Listed records: Begin

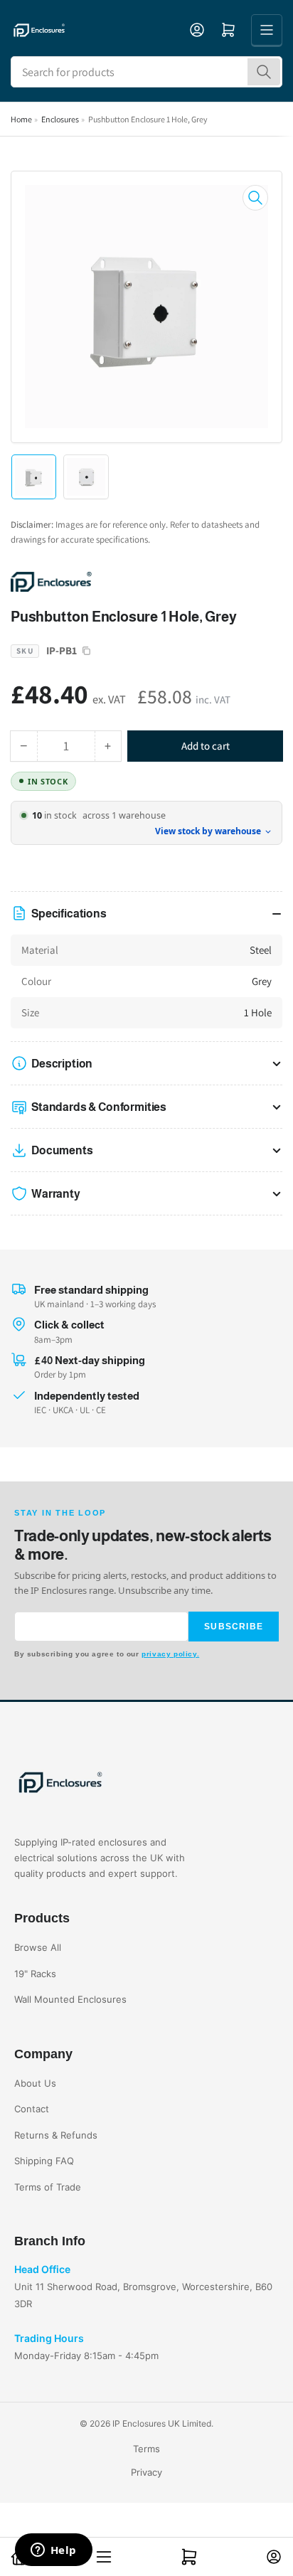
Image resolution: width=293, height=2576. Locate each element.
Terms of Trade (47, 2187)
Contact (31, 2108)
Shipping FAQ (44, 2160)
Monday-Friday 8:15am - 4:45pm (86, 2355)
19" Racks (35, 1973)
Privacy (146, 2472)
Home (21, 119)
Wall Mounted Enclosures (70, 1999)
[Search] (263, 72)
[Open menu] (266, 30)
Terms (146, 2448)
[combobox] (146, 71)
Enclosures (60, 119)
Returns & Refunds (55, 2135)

Listed records: End
Listed records: Begin

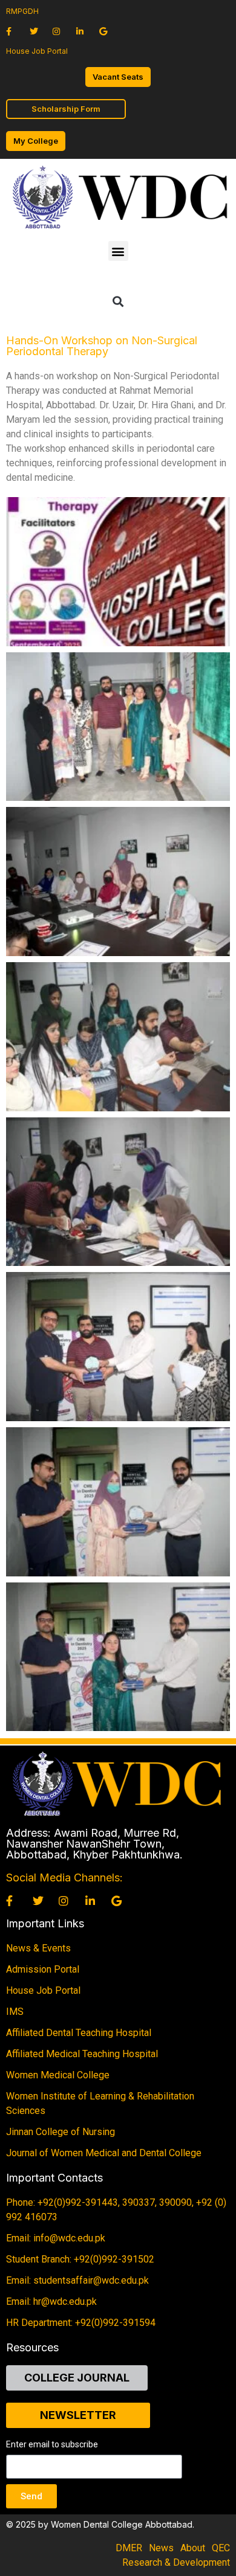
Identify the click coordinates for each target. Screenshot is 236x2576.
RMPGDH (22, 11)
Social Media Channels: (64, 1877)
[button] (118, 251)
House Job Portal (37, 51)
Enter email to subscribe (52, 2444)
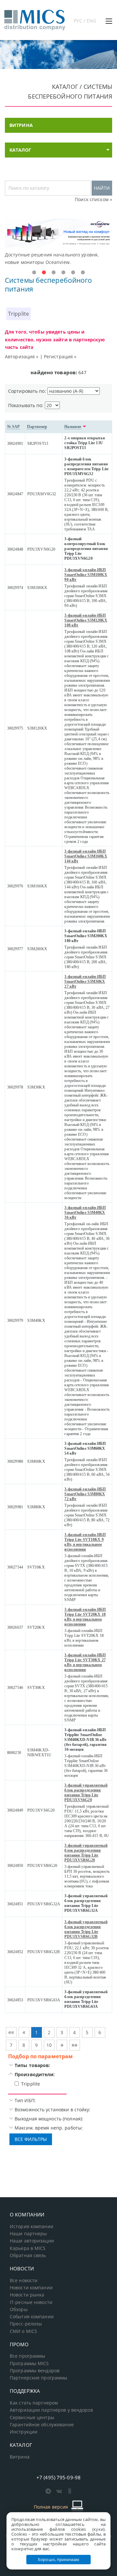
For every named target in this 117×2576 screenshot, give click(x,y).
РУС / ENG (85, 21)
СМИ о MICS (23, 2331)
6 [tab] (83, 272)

Listed records: End

• [Description of the task]:
Work out how many lines in the records above contain the word "each", and give only that number.

• [Your solution]:
2